PUDR wishes to draw attention to the long struggle of the workers of Maruti-Suzuki starting in 2000-2001, through the period between 2001 and2007, in 2011 and now in 2012. In all previous struggles what led to conflict was the non-fulfilment of legitimate demands regarding wages, conditions on the shop floor and the right of workers to be represented by a trade union of their choice. These struggles are rendered increasingly difficult because of growing contractualisation of the workforce. Today 82% of the workforce at Maruti is contractual and considerably more vulnerable. Despite these odds, the workers union had been trying to raise their demands on a range of issues in the Manesar plant uptil July 2012. Some of these issues revolved around the conditions of work. The plant at Manesar operated on two shifts, the first from 7.30 am uptil 3.45 pm, and the second from 3.45 pm to 12.30 am. Every worker had to report 15 minutes before work commenced to be present at the meeting. If a worker was late by one minute it was treated as a half-day leave and wages were deducted. Workers got 30 minutes for lunch and two breaks of seven minutes each for tea, smoke and toilet. They had in addition to sign a ‘Good Conduct’ document which contained 6 points asking the individual workers not to indulge in any ‘go-slow’, ‘tool down’ or ‘stay on’ strike– a clear violation of the legitimate rights of workers guaranteed by the Industrial Disputes Act.
Apart from the struggle to mitigate these conditions of work, the workers in Manesar had also been struggling for their right to fight for their basic rights, i.e., to organise themselves and raise their demands.

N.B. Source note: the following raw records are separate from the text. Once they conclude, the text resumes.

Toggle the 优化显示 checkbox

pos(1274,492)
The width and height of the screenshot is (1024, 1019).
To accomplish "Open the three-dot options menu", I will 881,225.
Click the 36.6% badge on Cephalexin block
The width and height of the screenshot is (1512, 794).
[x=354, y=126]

In the present situation, once the plant reopens, the presence of the company’s private force as well as state forces are essentially aimed to ensure that the workers remain silent, and do not raise their basic demands. PUDR reiterates its concern and condemns this dangerous precedent that is being set with the state and the company Maruti Suzuki Ltd. openly collaborating to create a work force that would be intimidated into compliance with the company’s unfair labour practices and producing a militarised shop floor at the plant that would be hostile to workers and their attempt to demand their legitimate rights.